Task requirements
Express the stretch of rows from their start through the line containing "at that location." as a numbered list, omitting blank lines. Leave the pictures out.

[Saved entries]
○ ○ ○ ○ ○

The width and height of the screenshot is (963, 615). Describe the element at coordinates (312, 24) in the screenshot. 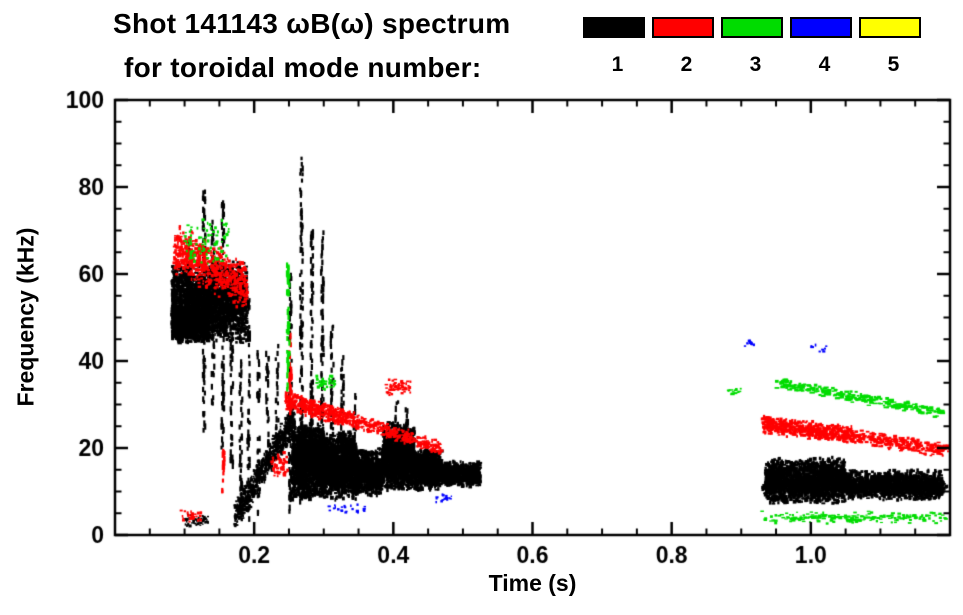

I see `plot-title: Shot 141143 ωB(ω) spectrum` at that location.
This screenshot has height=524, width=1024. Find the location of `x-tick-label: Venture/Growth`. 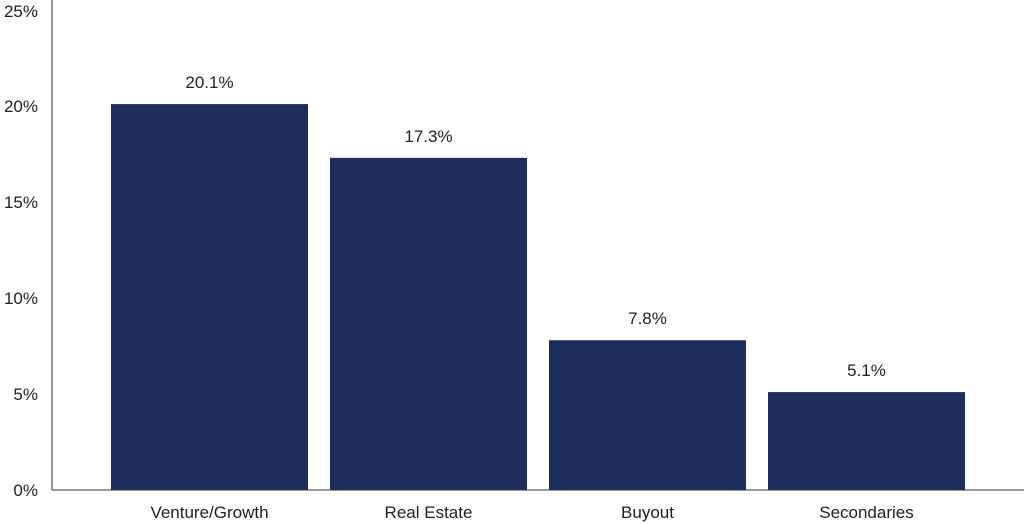

x-tick-label: Venture/Growth is located at coordinates (209, 512).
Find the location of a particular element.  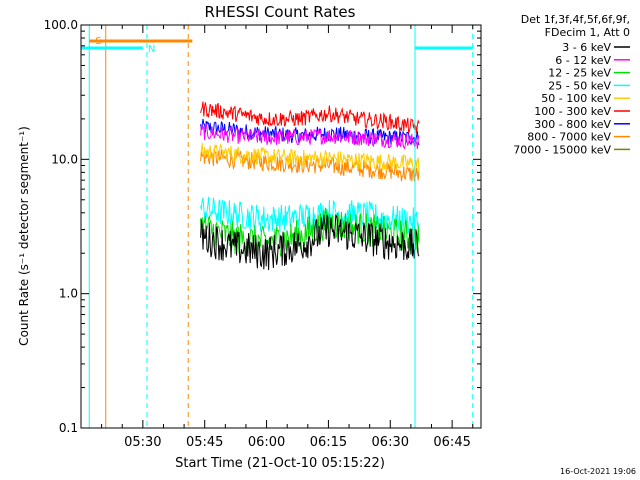

legend-entry-label: 7000 - 15000 keV is located at coordinates (562, 150).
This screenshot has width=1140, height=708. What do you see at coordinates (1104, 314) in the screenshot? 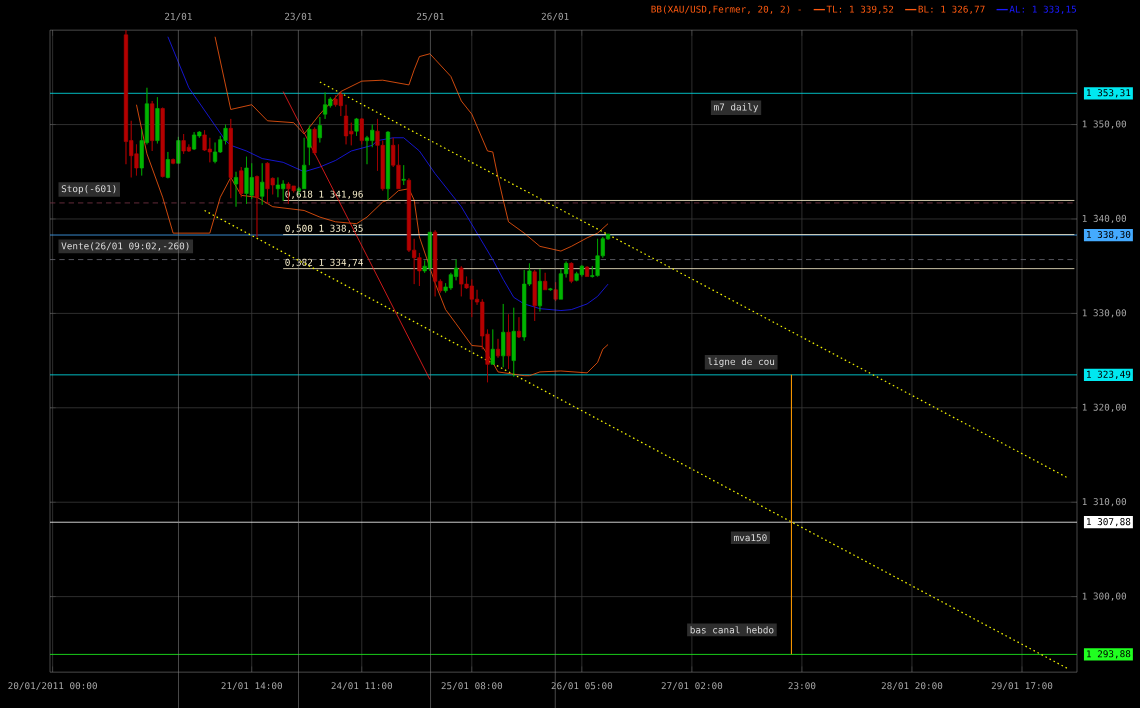
I see `y-tick-label: 1 330,00` at bounding box center [1104, 314].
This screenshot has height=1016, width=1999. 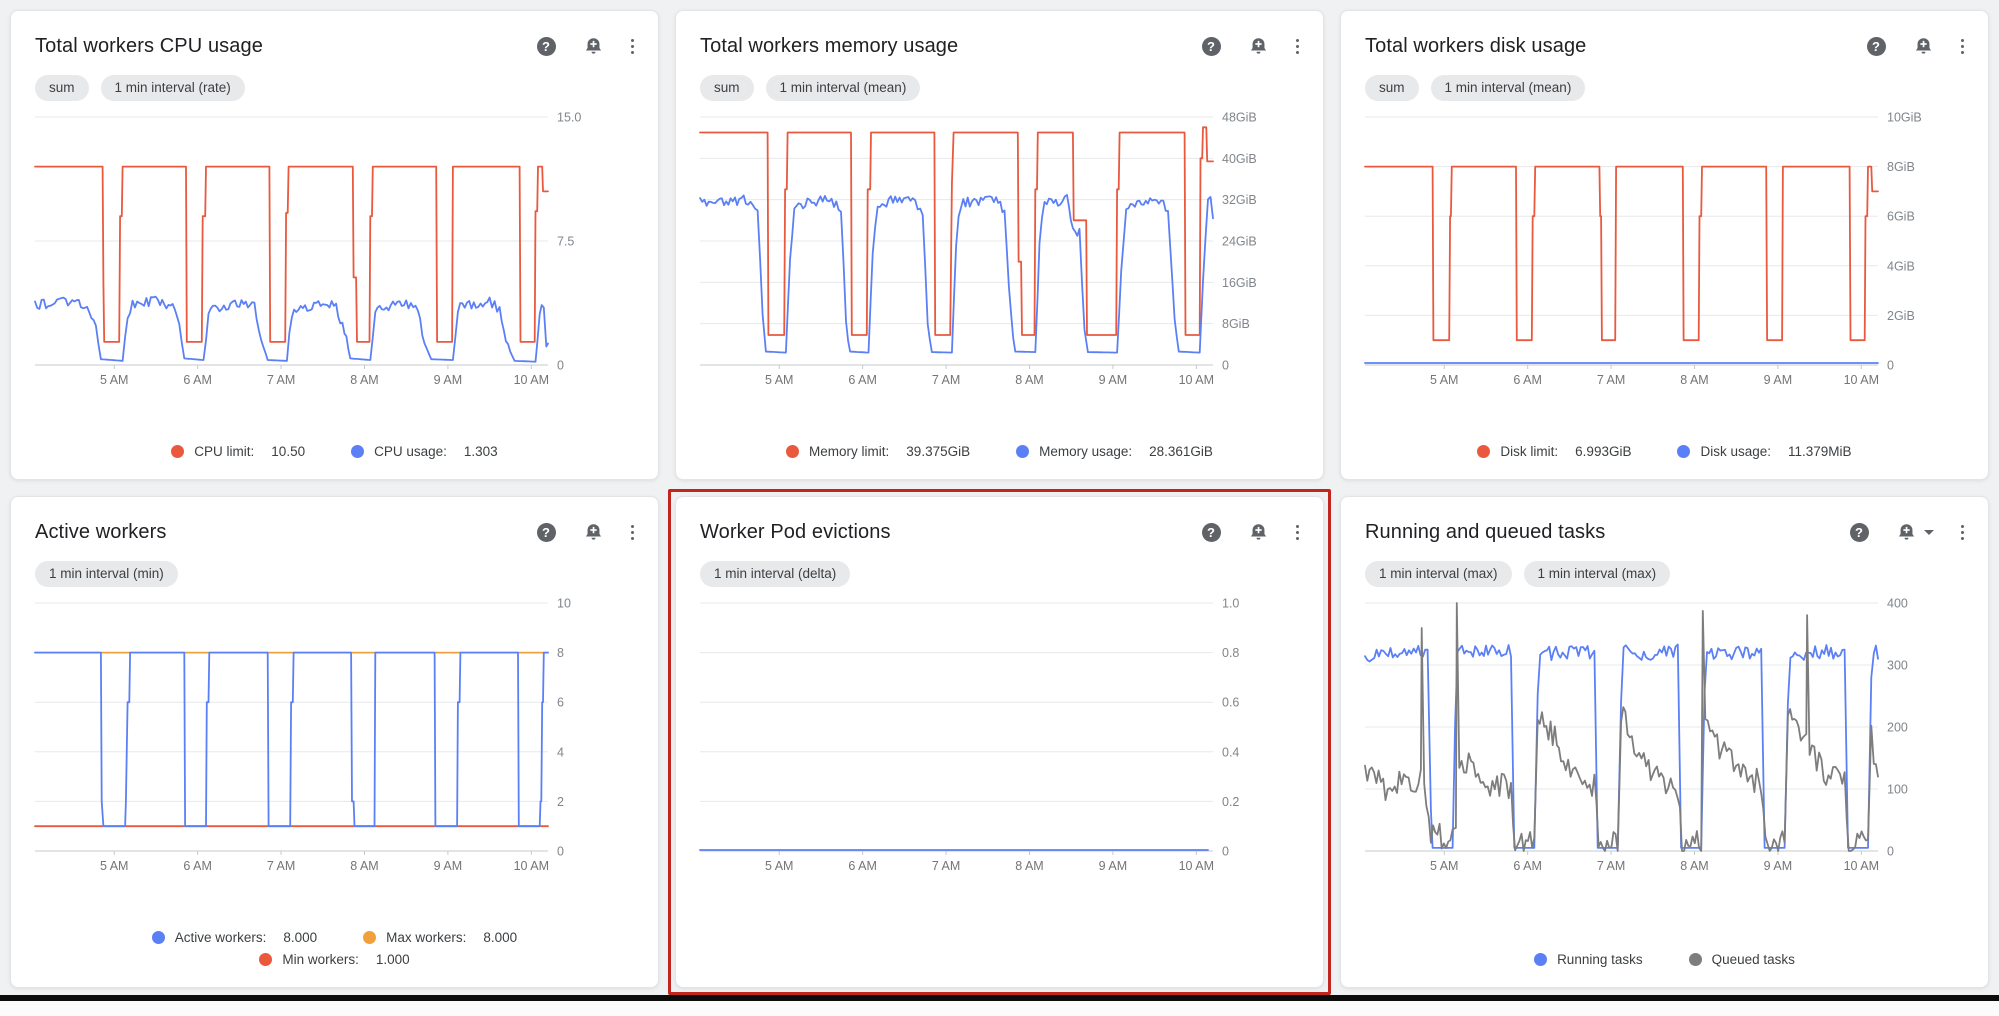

○ ○ ○ ○ ○

Answer space
1. The width and height of the screenshot is (963, 615). Describe the element at coordinates (312, 24) in the screenshot. 
2. I see `plot-title: Shot 141143 ωB(ω) spectrum` at that location.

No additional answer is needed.